Saved entries
****************************************

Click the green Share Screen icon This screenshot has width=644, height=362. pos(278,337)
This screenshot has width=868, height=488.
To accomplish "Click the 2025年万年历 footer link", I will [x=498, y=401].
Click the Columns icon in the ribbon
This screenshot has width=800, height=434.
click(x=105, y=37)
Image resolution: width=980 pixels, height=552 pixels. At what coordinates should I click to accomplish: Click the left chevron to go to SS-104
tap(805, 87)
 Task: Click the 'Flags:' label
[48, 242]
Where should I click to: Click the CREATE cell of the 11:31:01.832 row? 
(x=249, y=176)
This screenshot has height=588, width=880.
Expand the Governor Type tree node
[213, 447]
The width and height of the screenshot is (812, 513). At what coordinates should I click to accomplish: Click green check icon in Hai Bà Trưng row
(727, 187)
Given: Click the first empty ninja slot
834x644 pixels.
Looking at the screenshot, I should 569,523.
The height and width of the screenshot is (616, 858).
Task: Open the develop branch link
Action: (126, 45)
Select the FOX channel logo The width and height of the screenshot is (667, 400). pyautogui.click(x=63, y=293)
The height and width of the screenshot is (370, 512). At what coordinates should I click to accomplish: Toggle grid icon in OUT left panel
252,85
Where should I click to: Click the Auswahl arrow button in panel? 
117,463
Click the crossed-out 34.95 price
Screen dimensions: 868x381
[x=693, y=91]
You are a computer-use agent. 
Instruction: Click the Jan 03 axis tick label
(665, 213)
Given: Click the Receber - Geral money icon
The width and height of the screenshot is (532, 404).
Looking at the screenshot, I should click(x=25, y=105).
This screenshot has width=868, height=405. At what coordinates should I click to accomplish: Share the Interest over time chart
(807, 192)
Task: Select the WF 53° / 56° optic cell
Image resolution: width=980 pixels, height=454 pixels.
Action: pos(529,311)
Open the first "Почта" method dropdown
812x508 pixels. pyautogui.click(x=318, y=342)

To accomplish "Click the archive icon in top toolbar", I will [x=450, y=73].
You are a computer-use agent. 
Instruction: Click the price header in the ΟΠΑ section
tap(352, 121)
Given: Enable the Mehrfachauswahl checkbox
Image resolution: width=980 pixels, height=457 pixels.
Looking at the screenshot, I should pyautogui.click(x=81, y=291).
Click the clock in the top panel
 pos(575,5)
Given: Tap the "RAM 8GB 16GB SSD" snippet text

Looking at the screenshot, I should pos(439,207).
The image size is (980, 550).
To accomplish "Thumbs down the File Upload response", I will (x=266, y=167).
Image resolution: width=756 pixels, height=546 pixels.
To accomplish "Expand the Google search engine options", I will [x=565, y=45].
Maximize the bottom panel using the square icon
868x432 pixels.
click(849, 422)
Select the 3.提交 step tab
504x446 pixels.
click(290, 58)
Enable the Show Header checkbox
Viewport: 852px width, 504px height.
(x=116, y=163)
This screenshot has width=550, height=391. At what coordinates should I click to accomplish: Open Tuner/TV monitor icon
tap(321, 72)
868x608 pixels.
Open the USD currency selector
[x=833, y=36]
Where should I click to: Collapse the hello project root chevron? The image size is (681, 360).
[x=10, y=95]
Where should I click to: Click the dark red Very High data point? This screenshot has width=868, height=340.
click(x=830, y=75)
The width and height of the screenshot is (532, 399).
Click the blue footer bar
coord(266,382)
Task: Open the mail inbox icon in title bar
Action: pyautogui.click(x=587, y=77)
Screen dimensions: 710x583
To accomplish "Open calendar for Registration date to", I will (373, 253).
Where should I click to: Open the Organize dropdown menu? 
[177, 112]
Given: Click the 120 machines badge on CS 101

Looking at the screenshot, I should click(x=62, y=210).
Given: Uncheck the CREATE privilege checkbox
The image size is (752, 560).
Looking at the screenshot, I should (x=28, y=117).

****************************************

> **Task directions**
Write out once more the lines above beginning at the line with "Given: Click the 120 machines badge on CS 101"; continue through the final line and stop there.

> **Exercise response**
Given: Click the 120 machines badge on CS 101

Looking at the screenshot, I should click(x=62, y=210).
Given: Uncheck the CREATE privilege checkbox
The image size is (752, 560).
Looking at the screenshot, I should (x=28, y=117).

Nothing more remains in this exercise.